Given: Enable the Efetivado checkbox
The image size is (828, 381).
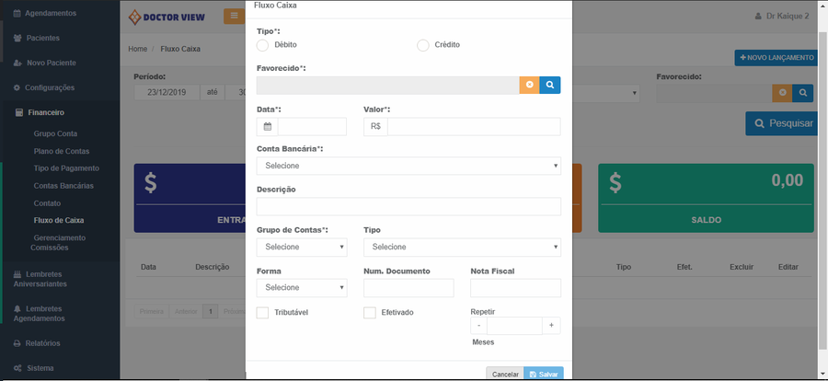Looking at the screenshot, I should pyautogui.click(x=370, y=313).
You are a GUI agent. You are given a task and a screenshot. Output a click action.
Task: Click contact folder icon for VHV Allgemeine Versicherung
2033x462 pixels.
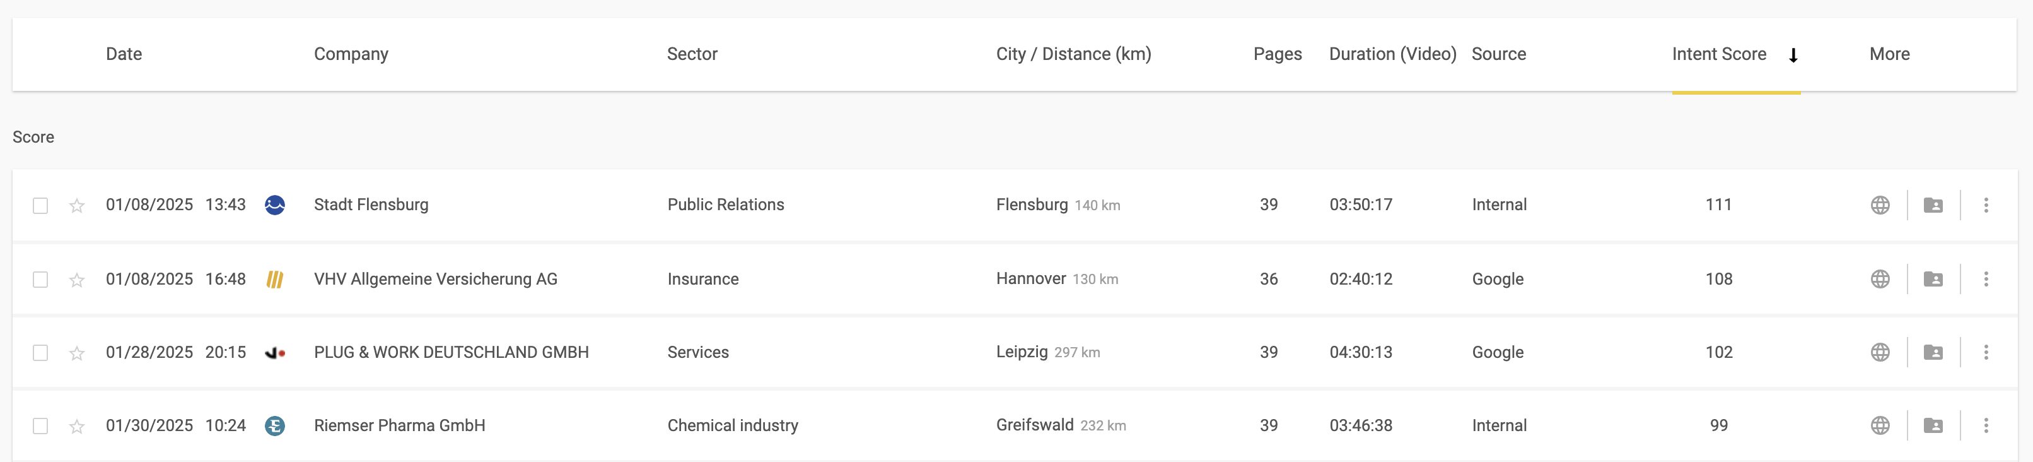click(1933, 280)
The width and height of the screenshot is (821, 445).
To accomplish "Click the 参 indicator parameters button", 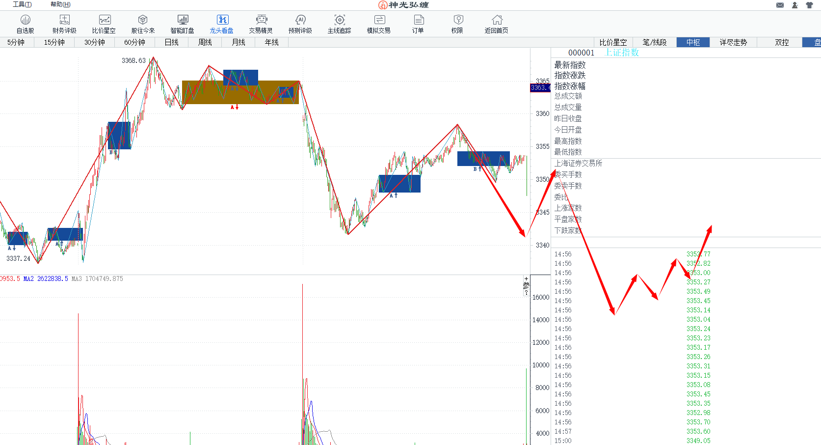I will pyautogui.click(x=526, y=285).
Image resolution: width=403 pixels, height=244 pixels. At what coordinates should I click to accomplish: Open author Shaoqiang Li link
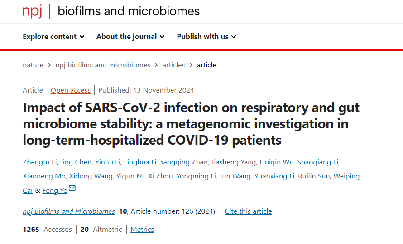(318, 162)
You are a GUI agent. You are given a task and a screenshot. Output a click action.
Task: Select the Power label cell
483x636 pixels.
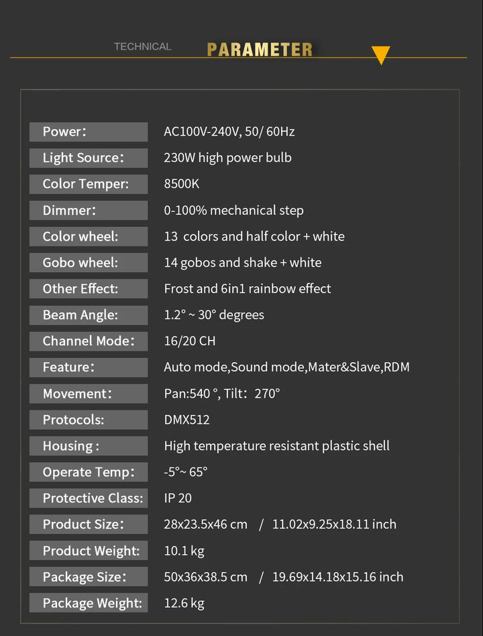89,132

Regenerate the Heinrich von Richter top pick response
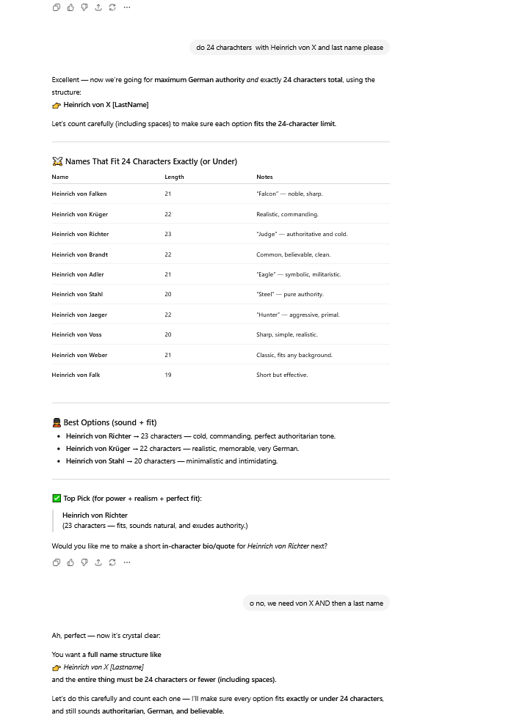point(112,562)
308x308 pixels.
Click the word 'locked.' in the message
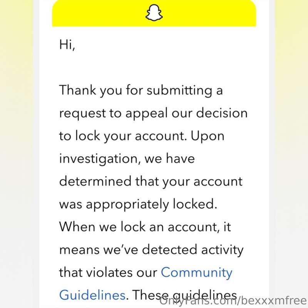click(x=195, y=204)
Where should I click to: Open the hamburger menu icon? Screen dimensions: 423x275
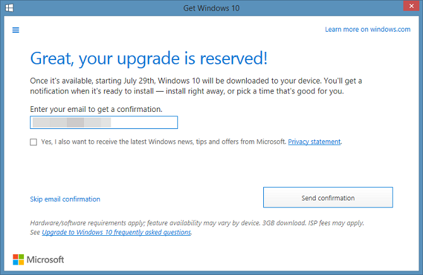(16, 30)
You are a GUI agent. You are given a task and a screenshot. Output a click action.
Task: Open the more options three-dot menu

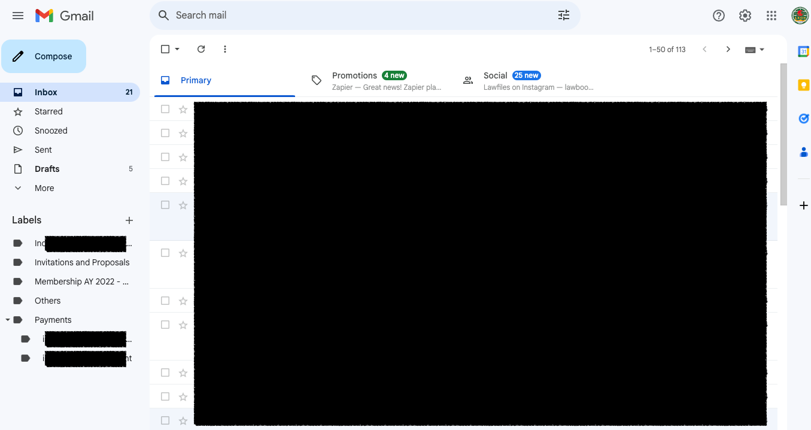coord(224,49)
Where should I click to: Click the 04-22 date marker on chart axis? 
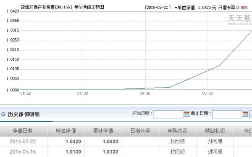click(26, 93)
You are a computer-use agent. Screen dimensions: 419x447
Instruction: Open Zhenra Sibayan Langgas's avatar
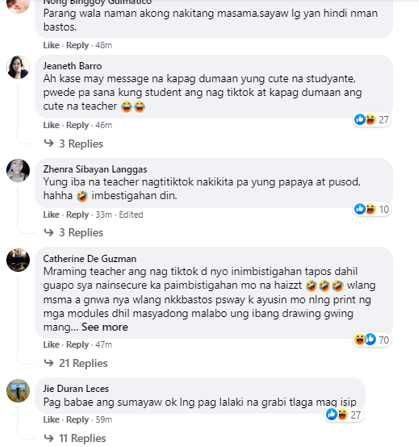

- Exercise objective
Your task is to restate word for word the lines from the one containing "Where should I click to: Open" through the last line of the data, both ends included, with no pictures.

- Exercise solution
Where should I click to: Open the hamburger menu icon? Screen dimensions: 423x275
(16, 30)
You are a GUI agent. You are given a task and a screenshot. Output a click action.
Task: Open the more options three-dot menu

coord(224,49)
Where should I click to: Click the 04-22 date marker on chart axis? 
click(26, 93)
You are a computer-use agent. Screen dimensions: 419x447
Instruction: Open Zhenra Sibayan Langgas's avatar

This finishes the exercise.